[TEXT PASSAGE]
I don't know that this type of sampling has been planned for or not with
the Mercury.

Jason Beens
KB0CDN

   

-----Original Message-----
From: hpsdr-bounces at hpsdr.org [mailto:hpsdr-bounces at hpsdr.org] On Behalf
Of Lyle Johnson
Sent: Saturday, April 21, 2007 9:50 AM
To: Ben Hall
Cc: hpsdr at hpsdr.org
Subject: Re: [hpsdr] A/D

***** High Performance Software Defined Radio Discussion List *****

Hello Ben!

> However, Nyquist theory gives me some heartburn:
> 
> The 2X rule is true - you can use a 60 MHz ADC to capture a 30 MHz 
> signal and reconstruct the signal.  But, you've got to assume a wave 
> form shape, as sampling at 2X gives you no information as to the shape

> of the waveform, as you're only looking at two points per waveform 
> period and don't have enough information to ascertain the waveform's 
> shape.  At a 2X sample rate, you can't tell if the signal recorded is
a 
> sine wave, a square wave, a triangle wave, or what.

[AIM A] In the radio discussion message, what ADC rate is said to be enough to capture a 30 MHz signal?
[AIM B] Put this sentence from the radio discussion message into Spanish: "At a 2X sample rate, you can't tell if the signal recorded is a sine wave, a square wave, a triangle wave, or what."
[AIM C] Write what comes next in the radio discussion message, picking up after its last sentence.
The data after this point comes from a different source.

[INFORMATION SHOWN]
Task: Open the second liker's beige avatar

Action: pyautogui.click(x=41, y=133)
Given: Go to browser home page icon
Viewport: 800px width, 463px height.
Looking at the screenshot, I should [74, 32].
* * *
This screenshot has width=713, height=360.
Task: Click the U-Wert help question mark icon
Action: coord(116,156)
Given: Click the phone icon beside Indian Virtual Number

[RESULT A] A 60 MHz ADC.

[RESULT B] Con una frecuencia de muestreo de 2X, no se puede saber si la señal registrada es una onda senoidal, una onda cuadrada, una onda triangular o qué.

[RESULT C]
If it is other than a pure sine wave, it will have frequency components 
above 30 MHz.  This violates the 2x rule.  If,however, the 30 MHz 
low-pass filter is perfect, so 30.0000000001 MHz and above are 
completely cut off, while 30.0000000 MHz and below pass with no 
attenuation, then sampling at 60 MHz will give you *all* the information

you need to accurately reconstruct the  signal(s) that made it through 
the filter.

In general, you want to sample somewhat faster than 2x, or dither the 
sampling clock in a known way that you can "un-dither" afterwards.  2.2X

or so enough on a practical basis, depending on how good your low-pass 
input filter is.


Enjoy!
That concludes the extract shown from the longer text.